Type 3 anatomic variant: the external branch of the superior laryngeal nerve runs deep to the inferior constrictor muscle.
The sternohyoid muscle is dissected laterally up to the hyoid bone to allow visualization of the sternothyroid muscle and its attachment to the oblique line.
If the inferior constrictor–cricothyroid junction is not clearly visible by retraction of the sternothyroid, the medial 5-mm attachment of the sternothyroid is transected.
Friedman M, LoSavio P, Ibrahim H. Superior Laryngeal Nerve Identification and Preservation in Thyroidectomy. Arch Otolaryngol Head Neck Surg. 2002;128(3):296-303. doi:10.1001/archotol.128.3.296
Copyright 2002 American Medical Association. All Rights Reserved. Applicable FARS/DFARS Restrictions Apply to Government Use.2002
Injury to the external branch of the superior laryngeal nerve (EBSLN) can result in detrimental voice changes, the severity of which varies according to the voice demands of the patient. Variations in its anatomic patterns and in the rates of identification reported in the literature have discouraged thyroid surgeons from routine exploration and identification of this nerve. Inconsistent with the surgical principle of preservation of critical structures through identification, modern-day thyroidectomy surgeons still avoid the EBSLN rather than identifying and preserving it.
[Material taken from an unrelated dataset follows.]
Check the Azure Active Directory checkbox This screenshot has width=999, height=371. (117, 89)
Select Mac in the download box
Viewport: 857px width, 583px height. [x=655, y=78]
To describe the anatomic variations of the EBSLN, particularly at the junction of the inferior constrictor and cricothyroid muscles; to propose a systematic approach to identification and preservation of this nerve; and to define the identification rate of this nerve during thyroidectomy.
Materials and Methods
A retrospective review of thyroid lobectomies and total thyroidectomies performed between 1978 and 1997 was carried out. A total of 884 patients were included, with 1057 EBSLNs explored. Intraoperative findings of identification of the EBSLN were recorded and compared on an annual basis for both benign and malignant disease. Overall results were also compared with those found in previous series identified through a 50-year literature review.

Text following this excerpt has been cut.